Document passage:

Elle, your next challenge is to learn Inkscape. We've had a discussion about it in the past, but once you have your images looking exactly right, you can import them into Inkscape and do your typography there. It's the best option for laying out print covers - and if you start there, you can crop your ebook cover out of it. [Note that this is a do-what-I-say, not-what-I-do lesson, since I haven't made the leap myself yet]


----------



## 54706 (Dec 19, 2011)

Zoe York said:


> ...
> Elle, your next challenge is to learn Inkscape. We've had a discussion about it in the past, but once you have your images looking exactly right, you can import them into Inkscape and do your typography there. It's the best option for laying out print covers - and if you start there, you can crop your ebook cover out of it. [Note that this is a do-what-I-say, not-what-I-do lesson, since I haven't made the leap myself yet]


Oh, man I WISH! I have tried that damn program about 8 times and I always give up in defeat. It does weird things on my computer it doesn't do in the tutorials.


----------



## GWakeling (Mar 23, 2012)

Great thread, Elle! Going to try and soak in as much of this information as I can.


----------



## Zoe York (May 12, 2013)

DDark, that's another great tip! I haven't yet had to merge two people into one picture, but I'm considering it for my next cover.


----------



## jackz4000 (May 15, 2011)

Good idea Elle. Thanks. When I find the time I'll give it a try, though I may be artistically challenged.


----------



## ER Pierce (Jun 4, 2013)

tkkenyon said:


> How to make a 3-D boxed set of books. Templates on her website at links on the page.
> 
> TK Kenyon


Cool, I need one of these for Mac


----------



## Gertie Kindle (Nov 6, 2008)

tkkenyon said:


> How to make a 3-D boxed set of books. Templates on her website at links on the page.
> 
> TK Kenyon


Good one. Too bad Apple won't accept 3D covers.


----------



## 13893 (Apr 29, 2010)

Be sure to pick up the g'mic plug-in for Gimp. It's worth it for the dodge and burn feature alone - it really helps with making fonts look good.

Source material:
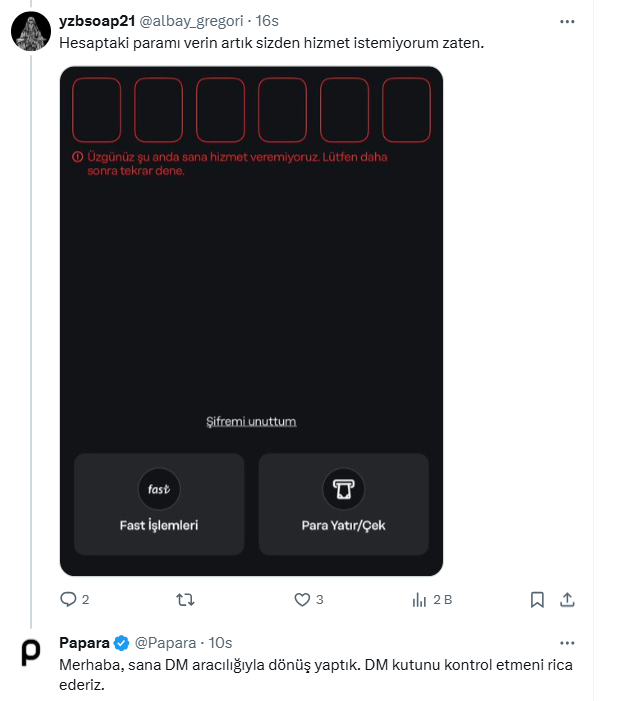Open the 16s tweet timestamp
The image size is (623, 701).
click(x=267, y=21)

Exercise instructions:
• A. In the forum thread about book cover design, which plug-in for Gimp does the final post recommend?
• B. Continue the forum thread about book cover design, starting after its final post.

The responses:
• A. The g'mic plug-in.

• B.
http://gmic.sourceforge.net/gimp.shtml


----------



## vrabinec (May 19, 2011)

Wow, she even does her own covers! Do you milk your own cows and pasteurize you own milk, too? Is there speed involved in doing all this stuff you do?


----------



## ecg52 (Apr 29, 2013)

Great thread, Elle! I clicked all the links and saved to my favorites. I've been using Photoshop since it became available but for photographic restoration. That requires a completely different skill set than book covers. I'll be spending some time with these tutorials. Thanks so much! And thanks to everyone who offered up more links and tips!


----------



## 69959 (May 14, 2013)

This thread looks like a great resource. Definitely bookmarking it. I've been wanting to release more short stories, but the cost of covers was my only obstacle. Now I just need to learn about purchasing and using stock art...


----------



## Michael Buckley (Jun 24, 2013)

Zoe York said:


> ddark's soft light layer is a GREAT tip for making photos pop (I got it from another author myself):
> * create a duplicate layer of the photo
> * desaturate the new layer
> * change the layer from Normal to Soft Light (on the layer menu box)
> ...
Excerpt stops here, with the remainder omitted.